* _Your assignment_
Go to the line that contains "The width and height of the screenshot is (366, 752)." in the records below and repeat it, and each line after it, exactly through the end, omitting pictures.
*** Material supplied Section Begins ***
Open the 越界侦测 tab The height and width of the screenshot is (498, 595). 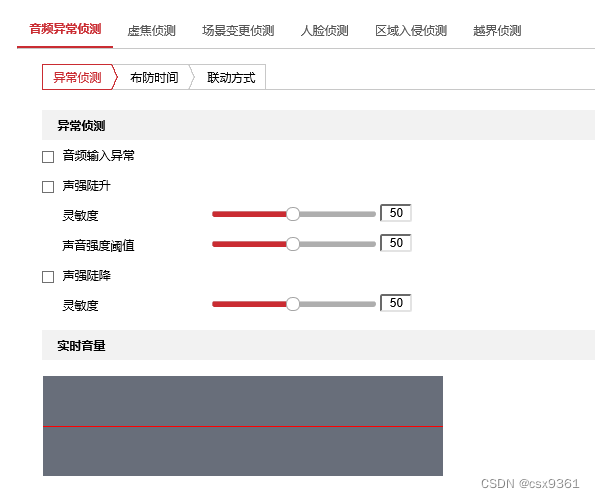pos(497,30)
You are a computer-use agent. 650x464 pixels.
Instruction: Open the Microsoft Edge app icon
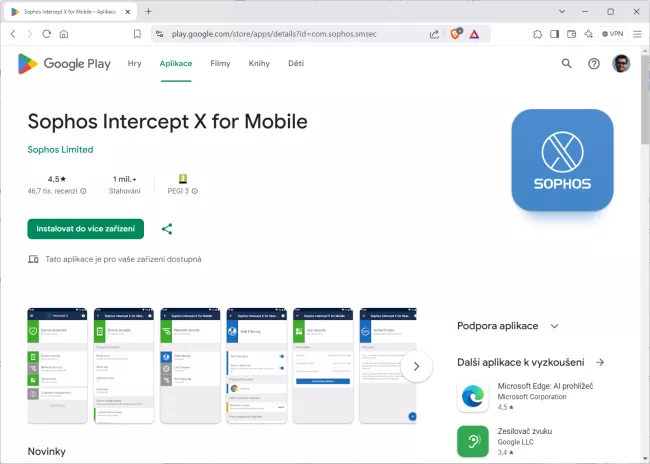473,396
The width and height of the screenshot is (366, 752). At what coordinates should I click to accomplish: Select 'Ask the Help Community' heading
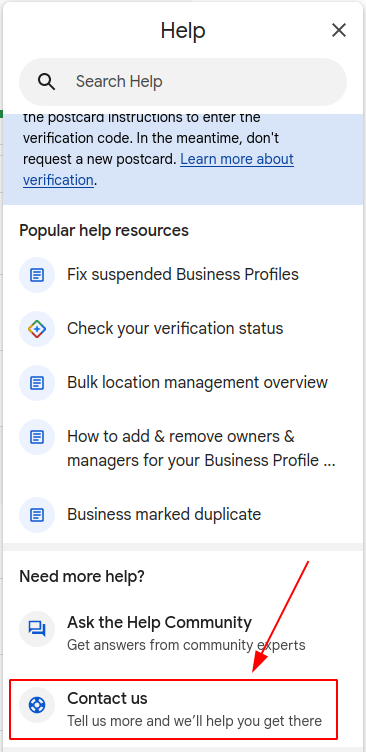coord(159,623)
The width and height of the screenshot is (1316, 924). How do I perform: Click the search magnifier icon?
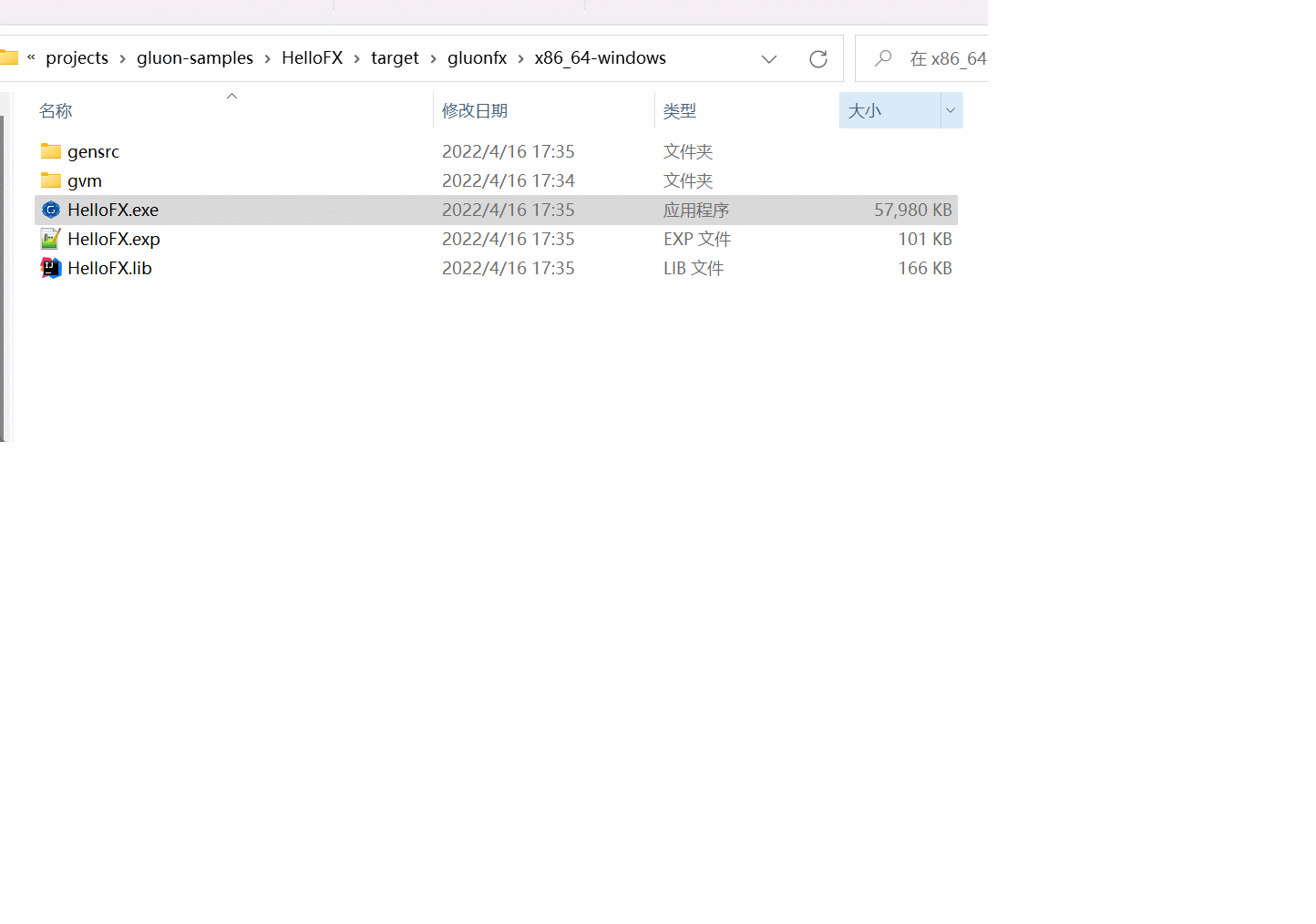pos(881,57)
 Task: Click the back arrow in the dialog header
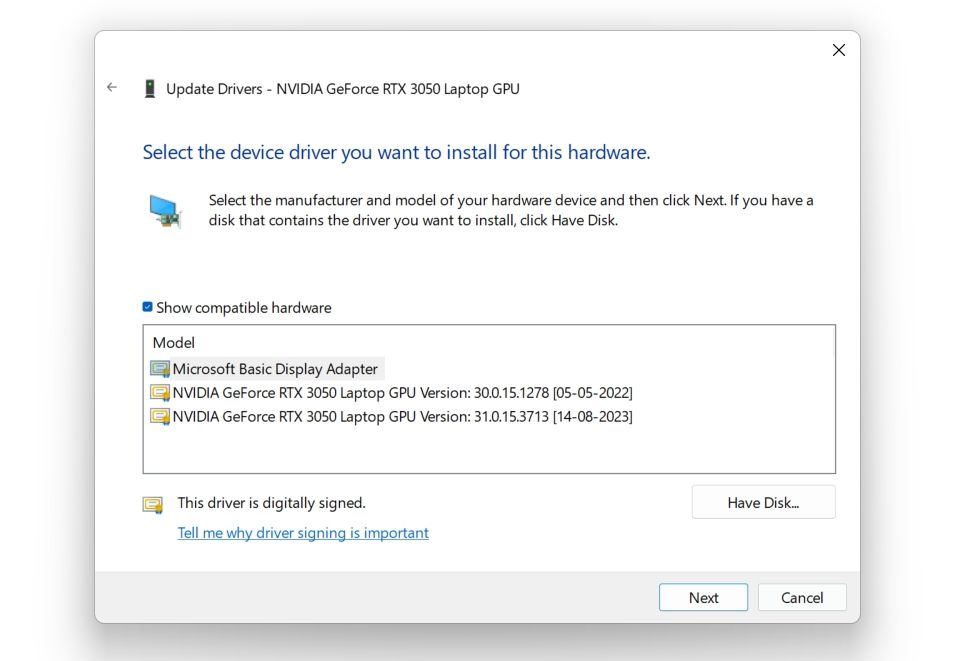click(112, 88)
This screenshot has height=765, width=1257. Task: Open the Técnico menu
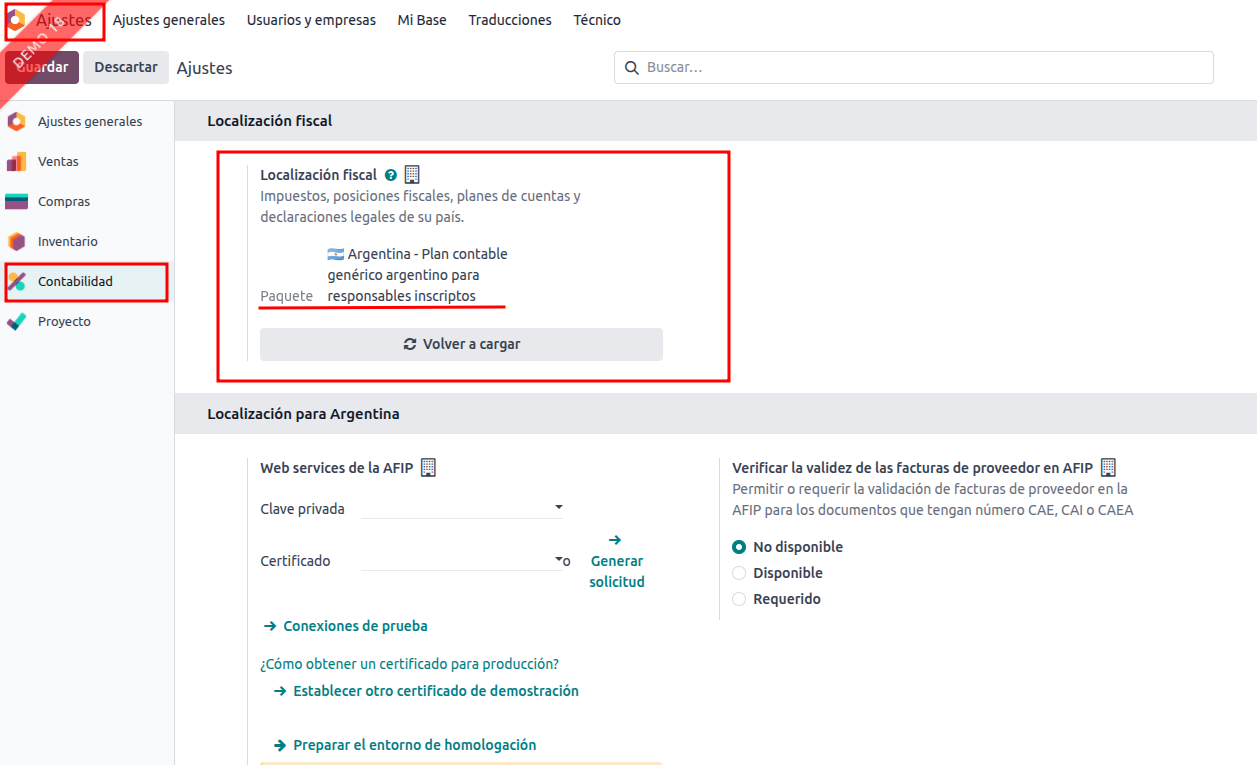(597, 20)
*** Material supplied Section Ends ***
* _Exercise solution_
The width and height of the screenshot is (366, 752). At what coordinates should I click to accomplish: Select 'Ask the Help Community' heading
coord(159,623)
The width and height of the screenshot is (1316, 924). How do I perform: Click the search magnifier icon?
pos(881,57)
 Task: Click the back arrow in the dialog header
click(112, 88)
This screenshot has height=765, width=1257. Task: Open the Técnico menu
(597, 20)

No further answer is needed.